→ **WHAT IS REQUIRED**:
Rewrite everything from the line containing "Where should I click to: Click the Any" down to the line containing "coord(186,130)", changing "dropdown arrows" to "dropdown arrow" and leaving the rest unchanged.

→ **RECORDS PROVIDED**:
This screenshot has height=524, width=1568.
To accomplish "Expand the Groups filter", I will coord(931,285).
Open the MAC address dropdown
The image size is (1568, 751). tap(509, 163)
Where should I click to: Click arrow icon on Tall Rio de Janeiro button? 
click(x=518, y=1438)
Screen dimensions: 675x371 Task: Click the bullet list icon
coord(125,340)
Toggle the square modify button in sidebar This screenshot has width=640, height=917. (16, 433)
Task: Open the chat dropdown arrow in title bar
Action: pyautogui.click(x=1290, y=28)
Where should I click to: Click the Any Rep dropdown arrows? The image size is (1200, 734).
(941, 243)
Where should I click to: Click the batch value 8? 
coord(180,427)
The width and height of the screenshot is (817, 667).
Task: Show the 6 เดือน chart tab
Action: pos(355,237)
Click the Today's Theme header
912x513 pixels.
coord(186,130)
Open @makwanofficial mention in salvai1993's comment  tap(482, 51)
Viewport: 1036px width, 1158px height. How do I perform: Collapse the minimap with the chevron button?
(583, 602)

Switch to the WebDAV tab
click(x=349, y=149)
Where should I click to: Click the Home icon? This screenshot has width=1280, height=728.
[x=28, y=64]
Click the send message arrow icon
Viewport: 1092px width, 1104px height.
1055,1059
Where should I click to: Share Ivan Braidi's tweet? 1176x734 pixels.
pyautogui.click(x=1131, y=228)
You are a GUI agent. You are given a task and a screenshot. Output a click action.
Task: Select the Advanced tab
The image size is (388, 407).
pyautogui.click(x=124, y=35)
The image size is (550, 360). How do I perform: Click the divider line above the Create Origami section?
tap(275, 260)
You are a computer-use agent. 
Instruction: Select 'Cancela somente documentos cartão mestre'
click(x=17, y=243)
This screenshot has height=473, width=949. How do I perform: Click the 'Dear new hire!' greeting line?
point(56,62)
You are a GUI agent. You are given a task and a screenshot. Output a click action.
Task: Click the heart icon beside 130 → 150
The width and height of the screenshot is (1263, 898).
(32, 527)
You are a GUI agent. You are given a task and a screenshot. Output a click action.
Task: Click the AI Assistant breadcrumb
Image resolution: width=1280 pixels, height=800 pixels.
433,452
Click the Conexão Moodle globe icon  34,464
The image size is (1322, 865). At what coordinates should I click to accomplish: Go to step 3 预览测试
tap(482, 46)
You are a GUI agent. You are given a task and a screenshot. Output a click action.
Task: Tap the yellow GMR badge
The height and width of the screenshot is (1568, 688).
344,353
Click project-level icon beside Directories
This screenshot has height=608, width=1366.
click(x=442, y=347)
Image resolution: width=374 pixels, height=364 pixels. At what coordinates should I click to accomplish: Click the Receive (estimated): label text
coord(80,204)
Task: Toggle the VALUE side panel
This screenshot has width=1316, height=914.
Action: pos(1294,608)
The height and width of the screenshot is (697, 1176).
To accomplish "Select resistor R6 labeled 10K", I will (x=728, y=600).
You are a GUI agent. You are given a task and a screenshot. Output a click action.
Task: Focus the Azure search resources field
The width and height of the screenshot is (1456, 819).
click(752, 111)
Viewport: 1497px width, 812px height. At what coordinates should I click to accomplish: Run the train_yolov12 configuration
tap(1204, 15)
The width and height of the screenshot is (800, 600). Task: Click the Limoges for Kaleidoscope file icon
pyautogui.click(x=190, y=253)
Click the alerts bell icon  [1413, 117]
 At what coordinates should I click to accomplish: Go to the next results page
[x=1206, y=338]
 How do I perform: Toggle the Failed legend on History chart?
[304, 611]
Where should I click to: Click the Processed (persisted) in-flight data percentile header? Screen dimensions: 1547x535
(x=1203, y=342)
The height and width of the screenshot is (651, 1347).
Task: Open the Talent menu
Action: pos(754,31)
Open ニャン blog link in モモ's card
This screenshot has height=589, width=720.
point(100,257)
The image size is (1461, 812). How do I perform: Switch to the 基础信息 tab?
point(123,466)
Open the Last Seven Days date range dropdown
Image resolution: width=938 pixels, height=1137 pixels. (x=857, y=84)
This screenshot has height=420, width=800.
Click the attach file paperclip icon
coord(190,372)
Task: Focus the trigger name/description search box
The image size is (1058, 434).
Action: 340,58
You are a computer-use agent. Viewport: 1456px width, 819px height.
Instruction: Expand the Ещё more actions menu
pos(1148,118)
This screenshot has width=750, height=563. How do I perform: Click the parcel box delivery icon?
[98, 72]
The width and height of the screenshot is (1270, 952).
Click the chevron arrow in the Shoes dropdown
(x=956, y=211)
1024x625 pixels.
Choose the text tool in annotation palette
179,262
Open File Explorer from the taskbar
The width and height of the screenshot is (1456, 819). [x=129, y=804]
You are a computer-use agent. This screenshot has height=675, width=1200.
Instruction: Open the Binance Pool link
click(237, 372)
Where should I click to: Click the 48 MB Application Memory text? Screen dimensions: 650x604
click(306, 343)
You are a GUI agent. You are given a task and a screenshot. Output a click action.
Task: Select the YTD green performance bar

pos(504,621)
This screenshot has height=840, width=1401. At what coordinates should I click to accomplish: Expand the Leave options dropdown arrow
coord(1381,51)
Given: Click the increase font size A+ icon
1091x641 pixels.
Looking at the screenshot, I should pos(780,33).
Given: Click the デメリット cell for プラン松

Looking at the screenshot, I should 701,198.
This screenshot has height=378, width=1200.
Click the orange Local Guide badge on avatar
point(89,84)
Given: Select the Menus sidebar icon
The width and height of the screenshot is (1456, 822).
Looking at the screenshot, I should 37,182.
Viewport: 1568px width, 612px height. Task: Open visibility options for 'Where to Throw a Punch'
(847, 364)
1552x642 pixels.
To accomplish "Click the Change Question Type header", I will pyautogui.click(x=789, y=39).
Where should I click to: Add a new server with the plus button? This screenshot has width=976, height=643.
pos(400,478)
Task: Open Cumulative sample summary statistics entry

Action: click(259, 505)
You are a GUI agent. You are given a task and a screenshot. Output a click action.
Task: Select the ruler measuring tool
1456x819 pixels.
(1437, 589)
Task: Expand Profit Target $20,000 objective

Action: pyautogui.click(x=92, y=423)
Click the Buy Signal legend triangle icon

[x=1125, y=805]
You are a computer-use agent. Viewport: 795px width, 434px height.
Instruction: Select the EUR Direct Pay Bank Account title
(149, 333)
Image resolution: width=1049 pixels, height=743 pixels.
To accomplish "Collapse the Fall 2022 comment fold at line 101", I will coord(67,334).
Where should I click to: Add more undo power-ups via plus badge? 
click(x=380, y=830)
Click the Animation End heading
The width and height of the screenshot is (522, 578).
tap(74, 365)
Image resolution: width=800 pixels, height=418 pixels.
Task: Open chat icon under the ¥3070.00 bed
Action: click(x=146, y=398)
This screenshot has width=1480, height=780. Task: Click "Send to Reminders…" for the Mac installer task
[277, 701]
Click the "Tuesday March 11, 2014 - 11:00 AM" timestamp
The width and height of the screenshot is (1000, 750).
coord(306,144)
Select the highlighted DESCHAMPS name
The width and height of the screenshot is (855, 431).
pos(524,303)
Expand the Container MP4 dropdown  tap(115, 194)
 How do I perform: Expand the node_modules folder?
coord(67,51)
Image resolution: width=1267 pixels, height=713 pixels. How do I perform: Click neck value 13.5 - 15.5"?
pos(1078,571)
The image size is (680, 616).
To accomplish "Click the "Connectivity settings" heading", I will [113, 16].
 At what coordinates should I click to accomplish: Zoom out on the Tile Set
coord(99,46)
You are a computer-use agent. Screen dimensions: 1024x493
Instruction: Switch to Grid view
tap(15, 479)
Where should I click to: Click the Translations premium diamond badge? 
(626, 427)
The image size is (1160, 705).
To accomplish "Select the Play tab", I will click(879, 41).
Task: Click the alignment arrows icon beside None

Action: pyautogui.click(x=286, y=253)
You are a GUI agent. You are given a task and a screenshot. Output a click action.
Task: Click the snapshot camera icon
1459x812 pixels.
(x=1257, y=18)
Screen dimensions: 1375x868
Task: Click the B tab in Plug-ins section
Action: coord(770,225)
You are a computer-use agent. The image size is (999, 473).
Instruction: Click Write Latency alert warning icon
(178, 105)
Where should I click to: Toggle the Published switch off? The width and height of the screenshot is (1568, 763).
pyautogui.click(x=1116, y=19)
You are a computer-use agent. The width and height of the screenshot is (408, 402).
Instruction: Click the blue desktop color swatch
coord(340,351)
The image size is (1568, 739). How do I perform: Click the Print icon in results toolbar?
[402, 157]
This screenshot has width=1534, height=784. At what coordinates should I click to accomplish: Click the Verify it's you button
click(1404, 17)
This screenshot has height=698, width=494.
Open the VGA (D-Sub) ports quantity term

→ **RESPONSE BELOW**:
Where should I click to: Click the Any Rep dropdown arrow? The image size is (1200, 734).
(941, 243)
Where should I click to: Click the batch value 8? 
coord(180,427)
The width and height of the screenshot is (817, 667).
Task: Show the 6 เดือน chart tab
Action: pos(355,237)
Click the Today's Theme header
912x513 pixels.
coord(186,130)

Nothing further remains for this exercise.